Personal Spyware: Collects personal information such as location or text message history over a period of time. With personal spyware, the attacker has physical access to the device and installs the software without the user’s knowledge.
Personal spyware sends the victim’s information to the person who installed the application onto the victim’s device, rather than to the author of the application. For example, a person might install personal spyware onto a spouse’s phone. It is legal to sell personal spyware in the U.S. because it does not defraud the purchaser (i.e., the attacker).
Personal spyware is honest about its purpose to the person who purchases and installs the application. However, it may be illegal to install personal spyware on another person’s smartphone without his or her authorization.
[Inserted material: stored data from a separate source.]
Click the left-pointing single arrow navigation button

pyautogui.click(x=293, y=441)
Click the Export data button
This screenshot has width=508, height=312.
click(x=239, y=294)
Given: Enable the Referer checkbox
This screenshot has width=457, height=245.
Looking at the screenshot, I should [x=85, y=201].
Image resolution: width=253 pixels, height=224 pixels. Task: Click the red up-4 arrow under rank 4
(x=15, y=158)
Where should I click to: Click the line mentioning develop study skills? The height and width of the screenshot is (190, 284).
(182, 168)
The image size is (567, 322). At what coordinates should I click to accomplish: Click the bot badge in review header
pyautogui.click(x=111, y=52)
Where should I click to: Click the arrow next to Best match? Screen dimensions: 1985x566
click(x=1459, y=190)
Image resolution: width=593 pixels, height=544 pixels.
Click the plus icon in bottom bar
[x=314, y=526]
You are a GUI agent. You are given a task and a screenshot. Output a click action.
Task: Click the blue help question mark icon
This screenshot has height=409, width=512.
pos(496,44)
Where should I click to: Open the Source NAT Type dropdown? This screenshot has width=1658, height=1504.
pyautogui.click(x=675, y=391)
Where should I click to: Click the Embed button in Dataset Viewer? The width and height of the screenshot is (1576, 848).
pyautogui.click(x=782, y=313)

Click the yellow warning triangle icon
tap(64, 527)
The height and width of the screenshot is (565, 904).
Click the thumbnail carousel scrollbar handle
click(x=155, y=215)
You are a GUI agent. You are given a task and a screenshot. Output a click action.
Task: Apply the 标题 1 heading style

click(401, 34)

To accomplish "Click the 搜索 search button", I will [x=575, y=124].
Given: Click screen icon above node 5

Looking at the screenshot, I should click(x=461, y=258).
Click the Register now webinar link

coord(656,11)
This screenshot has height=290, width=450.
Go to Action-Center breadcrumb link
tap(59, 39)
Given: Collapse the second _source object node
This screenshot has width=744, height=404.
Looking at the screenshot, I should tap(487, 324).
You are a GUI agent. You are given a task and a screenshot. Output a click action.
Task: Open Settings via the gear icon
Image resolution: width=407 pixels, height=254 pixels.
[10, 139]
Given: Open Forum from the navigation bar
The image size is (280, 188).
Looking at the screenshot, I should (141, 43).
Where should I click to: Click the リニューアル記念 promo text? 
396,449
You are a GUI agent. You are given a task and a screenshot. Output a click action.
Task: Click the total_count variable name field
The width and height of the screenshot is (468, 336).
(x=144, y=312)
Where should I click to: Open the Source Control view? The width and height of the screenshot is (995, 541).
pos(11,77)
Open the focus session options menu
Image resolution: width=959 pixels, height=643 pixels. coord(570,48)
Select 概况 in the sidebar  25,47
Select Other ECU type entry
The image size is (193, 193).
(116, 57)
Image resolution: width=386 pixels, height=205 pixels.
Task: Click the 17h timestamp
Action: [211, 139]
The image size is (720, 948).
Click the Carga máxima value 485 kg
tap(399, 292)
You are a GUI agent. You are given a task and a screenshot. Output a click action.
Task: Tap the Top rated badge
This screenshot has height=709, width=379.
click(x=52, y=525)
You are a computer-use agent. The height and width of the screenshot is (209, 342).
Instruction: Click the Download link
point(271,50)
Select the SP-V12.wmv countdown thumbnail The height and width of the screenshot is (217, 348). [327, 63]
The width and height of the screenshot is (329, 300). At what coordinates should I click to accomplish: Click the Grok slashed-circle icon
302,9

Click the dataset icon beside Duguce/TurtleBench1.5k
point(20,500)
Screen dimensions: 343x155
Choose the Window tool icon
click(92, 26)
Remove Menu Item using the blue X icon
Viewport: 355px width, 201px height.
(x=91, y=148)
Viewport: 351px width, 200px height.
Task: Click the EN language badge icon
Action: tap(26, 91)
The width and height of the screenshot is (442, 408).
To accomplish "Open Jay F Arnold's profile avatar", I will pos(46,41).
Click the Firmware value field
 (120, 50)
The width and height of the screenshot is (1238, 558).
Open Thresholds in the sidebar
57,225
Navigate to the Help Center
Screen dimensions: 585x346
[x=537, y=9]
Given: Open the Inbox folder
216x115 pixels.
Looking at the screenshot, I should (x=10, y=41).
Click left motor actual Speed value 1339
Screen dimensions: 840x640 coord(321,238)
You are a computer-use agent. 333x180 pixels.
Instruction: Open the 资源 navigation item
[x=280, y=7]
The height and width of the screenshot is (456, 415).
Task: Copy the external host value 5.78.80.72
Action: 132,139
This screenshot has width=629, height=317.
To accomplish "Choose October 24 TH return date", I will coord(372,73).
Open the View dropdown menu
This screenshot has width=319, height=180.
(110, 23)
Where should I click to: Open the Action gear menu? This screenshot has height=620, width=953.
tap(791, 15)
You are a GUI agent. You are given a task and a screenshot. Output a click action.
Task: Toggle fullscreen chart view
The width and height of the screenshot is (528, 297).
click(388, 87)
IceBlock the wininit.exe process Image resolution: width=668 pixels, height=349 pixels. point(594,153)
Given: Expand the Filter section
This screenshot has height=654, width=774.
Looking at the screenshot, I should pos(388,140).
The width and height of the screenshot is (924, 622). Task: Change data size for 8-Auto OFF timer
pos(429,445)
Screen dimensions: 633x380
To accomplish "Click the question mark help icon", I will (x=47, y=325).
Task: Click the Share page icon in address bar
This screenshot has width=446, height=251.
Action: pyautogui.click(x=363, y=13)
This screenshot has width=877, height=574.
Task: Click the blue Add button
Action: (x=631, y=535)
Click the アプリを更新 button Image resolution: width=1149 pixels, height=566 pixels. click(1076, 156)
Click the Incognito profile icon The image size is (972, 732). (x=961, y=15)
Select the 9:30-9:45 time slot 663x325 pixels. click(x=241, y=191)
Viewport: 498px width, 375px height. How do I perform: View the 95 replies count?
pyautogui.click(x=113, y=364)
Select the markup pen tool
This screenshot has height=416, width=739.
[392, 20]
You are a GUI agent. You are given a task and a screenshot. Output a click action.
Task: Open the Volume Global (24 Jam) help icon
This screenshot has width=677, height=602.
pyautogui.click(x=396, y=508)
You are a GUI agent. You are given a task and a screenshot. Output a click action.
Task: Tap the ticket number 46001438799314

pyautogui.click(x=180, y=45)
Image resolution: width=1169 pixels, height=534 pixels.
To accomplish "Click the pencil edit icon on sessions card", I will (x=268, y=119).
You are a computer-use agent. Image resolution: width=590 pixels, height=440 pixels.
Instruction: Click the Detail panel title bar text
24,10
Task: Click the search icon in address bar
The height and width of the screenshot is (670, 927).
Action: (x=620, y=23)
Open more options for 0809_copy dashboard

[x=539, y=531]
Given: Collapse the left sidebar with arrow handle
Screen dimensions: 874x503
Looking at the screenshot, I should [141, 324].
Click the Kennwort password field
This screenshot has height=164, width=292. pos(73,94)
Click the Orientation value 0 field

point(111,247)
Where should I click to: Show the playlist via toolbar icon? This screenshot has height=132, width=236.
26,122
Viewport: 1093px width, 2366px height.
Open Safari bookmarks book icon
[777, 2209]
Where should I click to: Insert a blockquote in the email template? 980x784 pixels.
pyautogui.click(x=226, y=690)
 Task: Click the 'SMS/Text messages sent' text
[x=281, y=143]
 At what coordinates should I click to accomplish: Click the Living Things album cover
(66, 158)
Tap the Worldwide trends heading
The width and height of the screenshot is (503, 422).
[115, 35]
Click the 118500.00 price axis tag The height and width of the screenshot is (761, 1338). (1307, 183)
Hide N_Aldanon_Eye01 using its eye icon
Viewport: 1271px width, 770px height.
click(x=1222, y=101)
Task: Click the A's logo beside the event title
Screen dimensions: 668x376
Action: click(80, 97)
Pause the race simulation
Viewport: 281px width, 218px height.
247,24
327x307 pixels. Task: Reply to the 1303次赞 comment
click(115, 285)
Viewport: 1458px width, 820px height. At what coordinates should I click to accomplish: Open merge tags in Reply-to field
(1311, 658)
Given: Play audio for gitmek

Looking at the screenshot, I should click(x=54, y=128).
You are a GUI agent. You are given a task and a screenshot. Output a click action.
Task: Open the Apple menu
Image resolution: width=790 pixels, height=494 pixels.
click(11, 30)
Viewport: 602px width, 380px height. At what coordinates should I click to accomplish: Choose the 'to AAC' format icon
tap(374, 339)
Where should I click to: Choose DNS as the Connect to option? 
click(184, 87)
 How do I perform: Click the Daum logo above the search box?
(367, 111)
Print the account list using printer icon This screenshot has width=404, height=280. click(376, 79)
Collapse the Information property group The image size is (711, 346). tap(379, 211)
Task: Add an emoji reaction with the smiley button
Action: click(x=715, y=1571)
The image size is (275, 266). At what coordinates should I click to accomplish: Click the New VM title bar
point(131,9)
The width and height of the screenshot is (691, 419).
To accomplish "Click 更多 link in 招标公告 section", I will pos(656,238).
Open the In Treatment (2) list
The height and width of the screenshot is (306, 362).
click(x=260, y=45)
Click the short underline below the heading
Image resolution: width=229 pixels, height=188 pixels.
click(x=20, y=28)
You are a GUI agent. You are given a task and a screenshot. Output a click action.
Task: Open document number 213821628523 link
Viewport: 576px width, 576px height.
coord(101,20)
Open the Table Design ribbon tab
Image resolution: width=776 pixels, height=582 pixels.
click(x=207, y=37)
Grayware: Legitimate applications collect user data for the purpose of marketing or user profiling. Grayware spies on users, but the companies that distribute grayware do not aim to harm users. Pieces of grayware provide real functionality and value to the users.
Even when the activity of grayware is legal, users may object to the data collection if they discover it. Application markets may choose to remove or allow grayware when detected on a case-by-case basis.
Kassner: William and I discussed how the paper classified mobile malware. We could not agree as to why it was done this way. Being older and wiser, I suggested that we let Adrienne explain.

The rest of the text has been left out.